Of the tasks at hand for each of them, Rice’s were the easier — shoring up the Gaza disengagement business and giving a “shot in the arm” to Lebanon’s new government, even if the State Department was quick to make clear that it would have no direct dealings with some of its members whose politics are not to Washington’s liking. Donald Rumsfeld, on the other hand, found himself sharing the platform at a press conference with an Iraqi prime minister of similar political background. One moreover who took the opportunity of the defence secretary’s visit to predict that US troops should soon begin leaving his country.

On that subject, the Administration appears to have bitten the bullet. “Insurgencies tend to go on for five, six, eight, ten, 12 years,” said Rumsfeld. “Foreign forces are not going to repress that insurgency. We’re going to create an environment so that the Iraqi security forces can win against that insurgency.” If the environment the US has managed to create in Iraq up to now is anything to go by, his words are unlikely to bring much comfort to the country’s beleaguered population. Asked about negotiations rumoured to have taken place between US officials and Iraqi insurgents, Rumsfeld said such meetings go on “all the time”, but he added — in his inimitable style — that “no one’s negotiating with the people that are chopping people’s heads off”.

Rumsfeld arrived in Baghdad from Kyrgyzstan, where the US has use of a military base for its forces in Afghanistan. A few days after he left, the US suffered a setback when the government of neighbouring Uzbekistan ordered US forces to relinquish the base they have been using there. Relations between Washington and Tashkent have been deteriorating rapidly since Uzbek security forces brutally suppressed a rebellion in Andizhan in May, reportedly killing some 800 people. Originally muted American criticism has turned sharper of late. The final straw for the Uzbek government reportedly came when Rice intervened to ensure that Kyrgyzstan did not deport 29 Uzbek refugees wanted by Tashkent for their part in the uprising. The Pentagon was given 180 days to quit the base at Khanabad.

While perhaps of minor logistic importance, the loss of the base is rather more significance in geopolitical terms, with clear implications of Chinese and Russian influence being reasserted in a region into which the US appeared to have made very significant inroads in 2001.

__Dataset entries__.
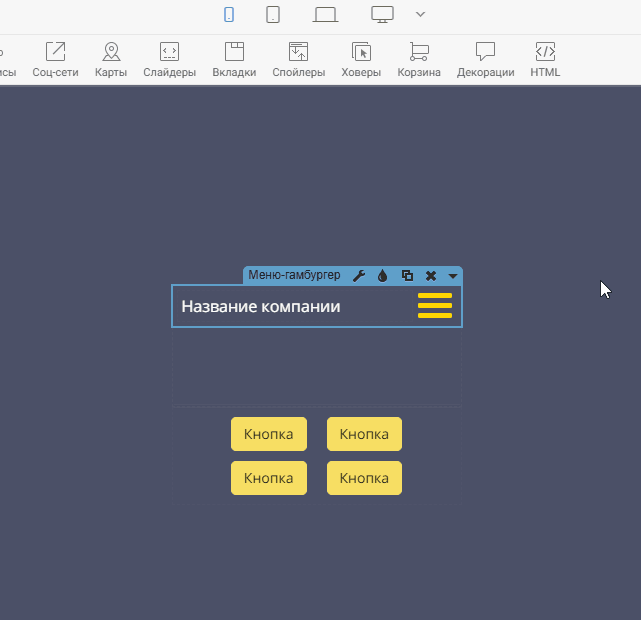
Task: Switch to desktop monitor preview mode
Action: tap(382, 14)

--

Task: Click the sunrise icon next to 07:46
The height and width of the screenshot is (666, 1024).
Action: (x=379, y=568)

* * *

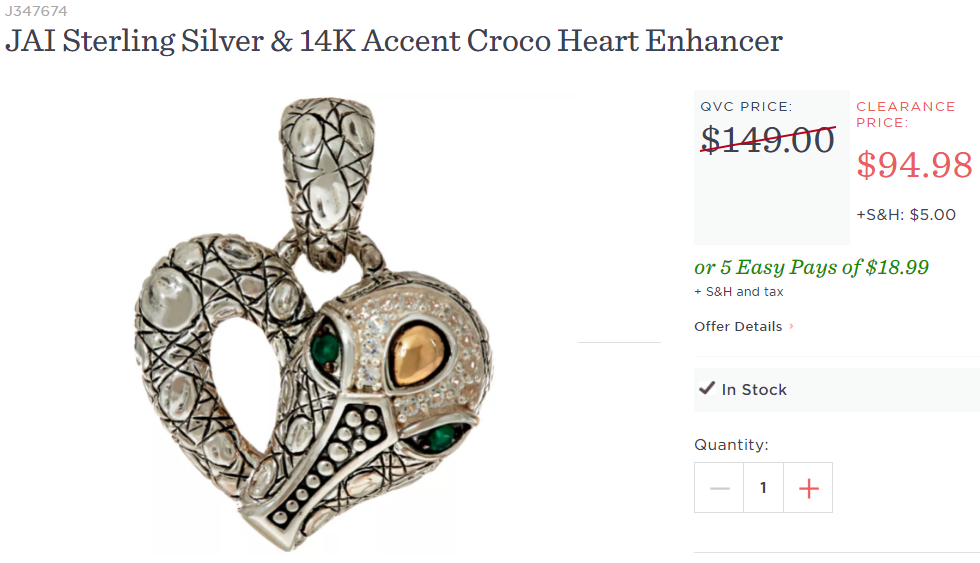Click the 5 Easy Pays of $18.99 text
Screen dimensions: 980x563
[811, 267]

__Instructions__.
**A)** In the article on Rumsfeld and Rice, how many days was the Pentagon given to quit the base at Khanabad?
**B)** Please present the rows from the line with "Task: Click the sunrise icon next to 07:46" to the line with "Action: (x=379, y=568)" as a numbered list, with only those lines and no blank lines.

__Results by task__.
**A)** 180 days.

**B)**
1. Task: Click the sunrise icon next to 07:46
2. The height and width of the screenshot is (666, 1024).
3. Action: (x=379, y=568)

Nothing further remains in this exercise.